WHAT NEEDS TO BE DONE: Set down again, exactly and only, the lines from the one that contains "Click Show original translation link" through the last line of the records below, both included, but not the pictures.

EXCERPTED RECORDS:
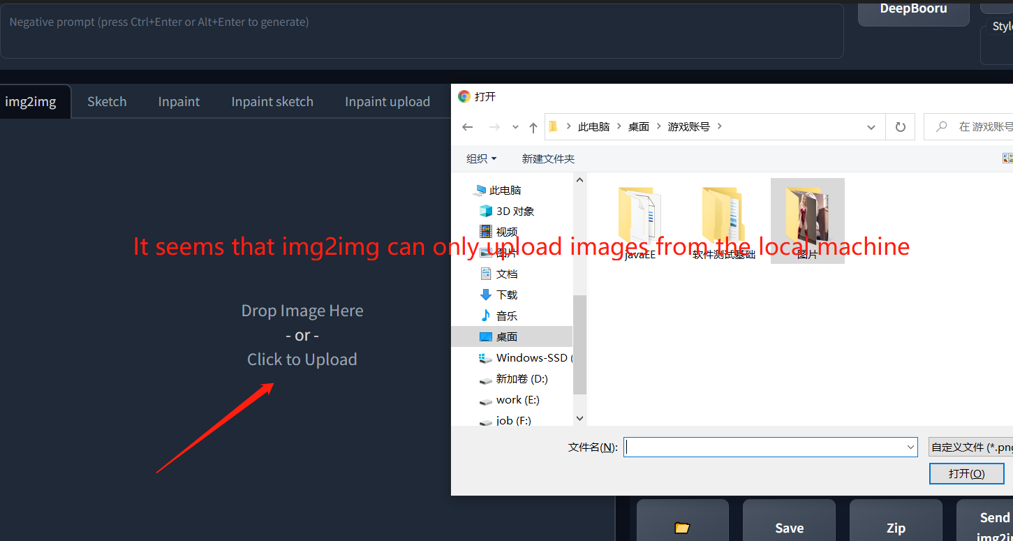Open the 组织 dropdown menu

click(x=481, y=158)
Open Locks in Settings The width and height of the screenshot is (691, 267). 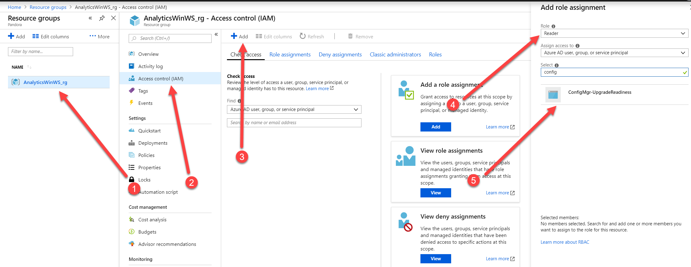(144, 180)
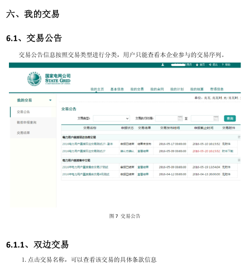This screenshot has height=277, width=244.
Task: Click the 退出 logout icon
Action: coord(210,65)
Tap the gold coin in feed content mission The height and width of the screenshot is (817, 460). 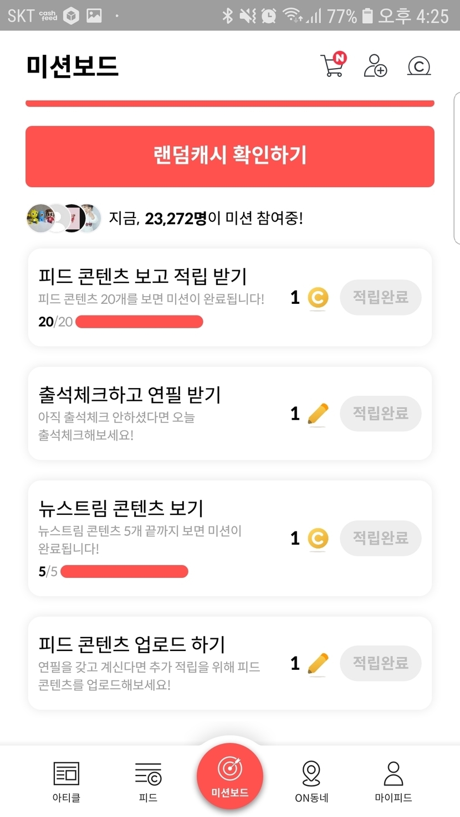318,298
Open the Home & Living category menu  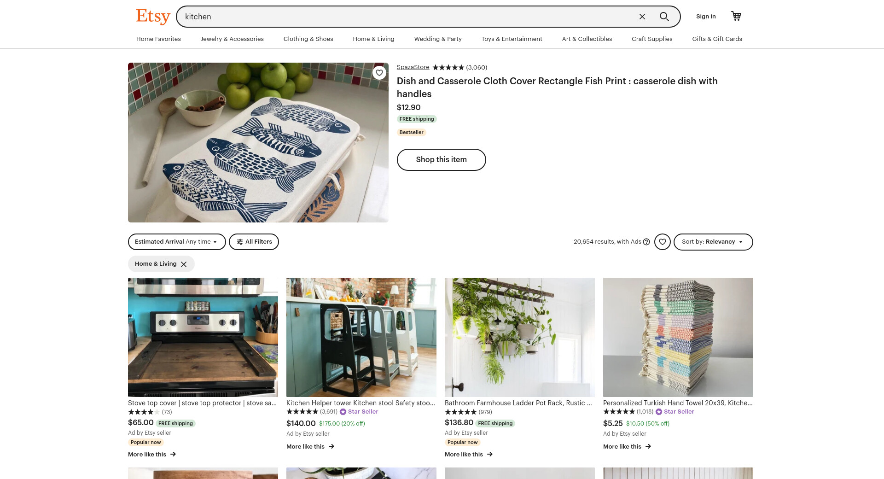373,39
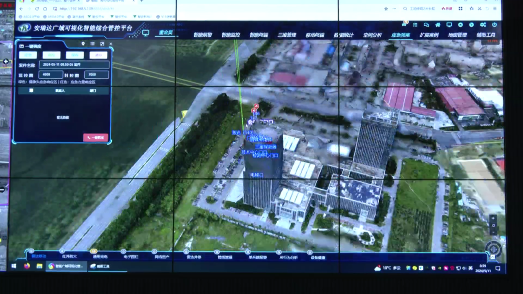Click the location pin icon in panel header
The image size is (523, 294).
(83, 44)
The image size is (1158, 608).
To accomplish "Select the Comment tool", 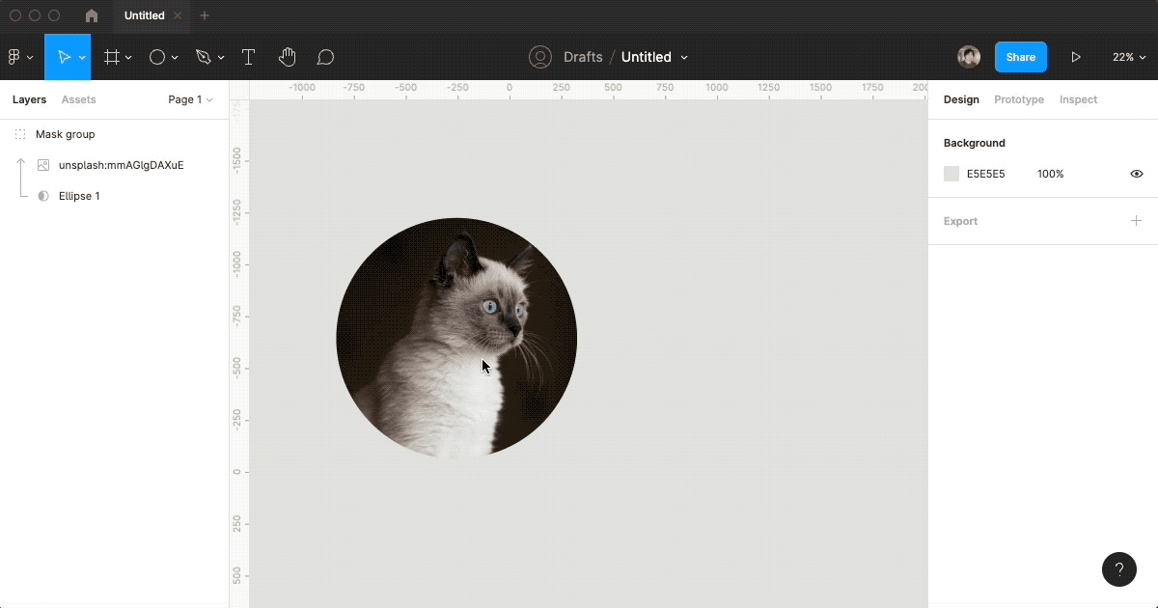I will click(325, 57).
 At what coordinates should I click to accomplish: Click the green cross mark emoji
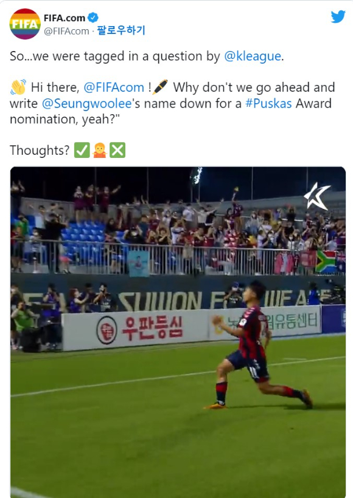tap(117, 150)
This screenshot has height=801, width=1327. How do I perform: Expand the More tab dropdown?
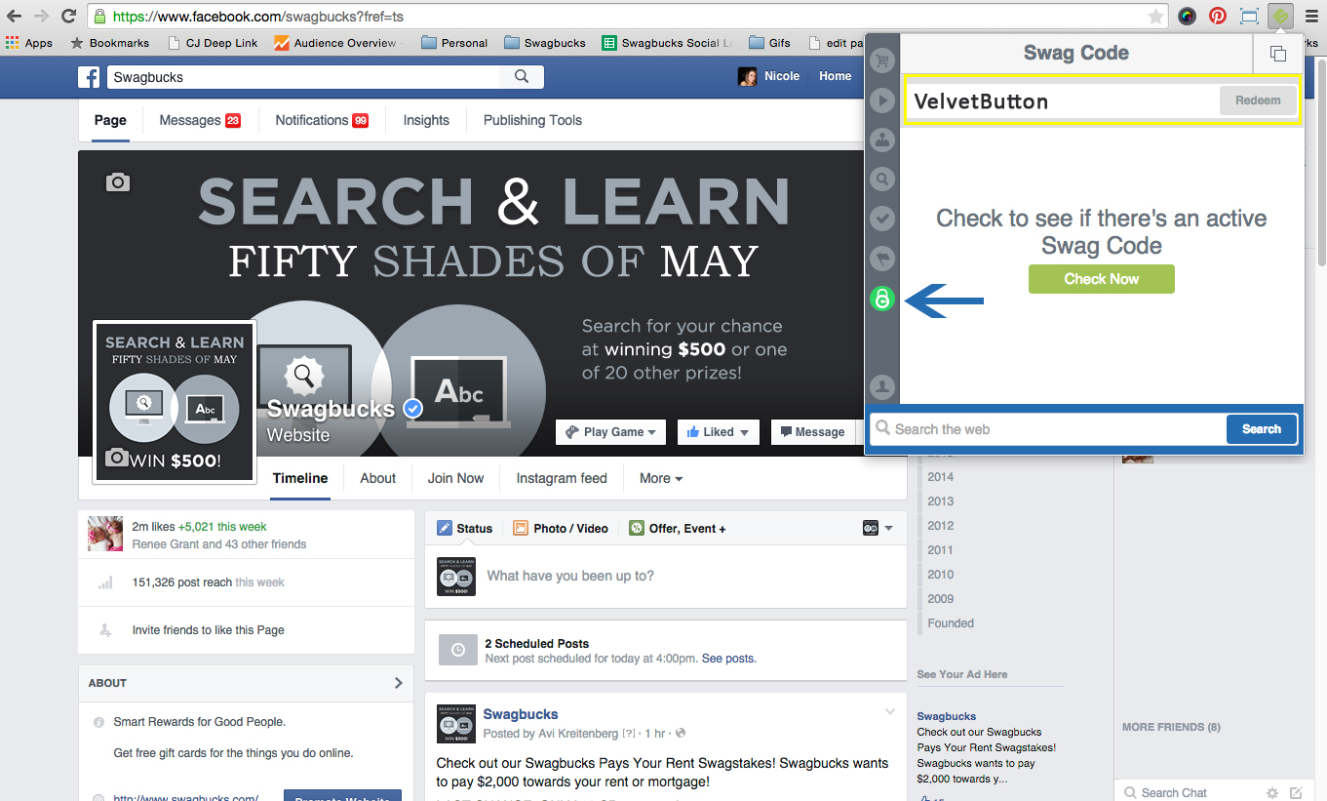[660, 478]
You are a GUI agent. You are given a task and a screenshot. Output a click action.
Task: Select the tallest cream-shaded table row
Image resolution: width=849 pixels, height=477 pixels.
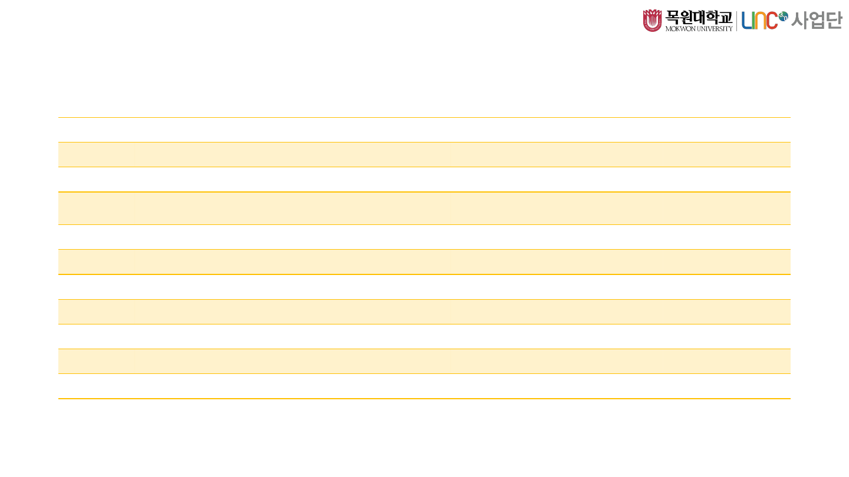point(424,208)
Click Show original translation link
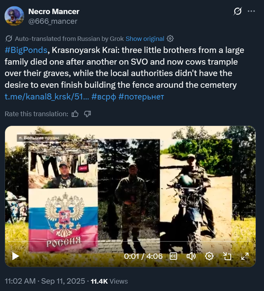264x291 pixels. (x=145, y=39)
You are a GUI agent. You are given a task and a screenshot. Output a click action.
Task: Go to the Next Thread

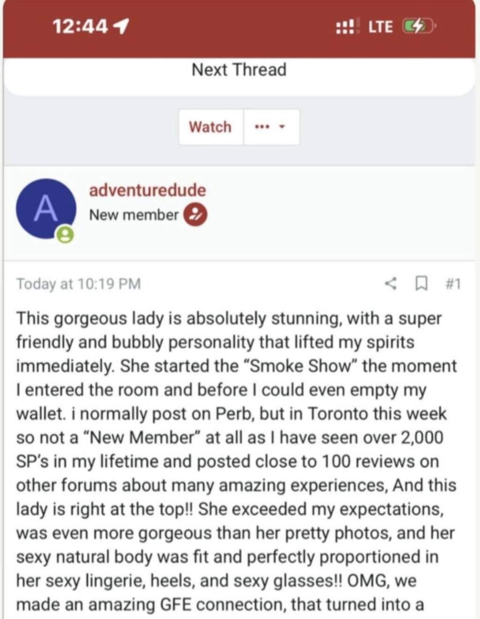tap(239, 70)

RESULT OF THE TASK:
Click Show original translation link
264x291 pixels. (x=145, y=39)
You are a GUI agent. You are given a task and a screenshot. Output a click action.
Task: Go to the Next Thread

tap(239, 70)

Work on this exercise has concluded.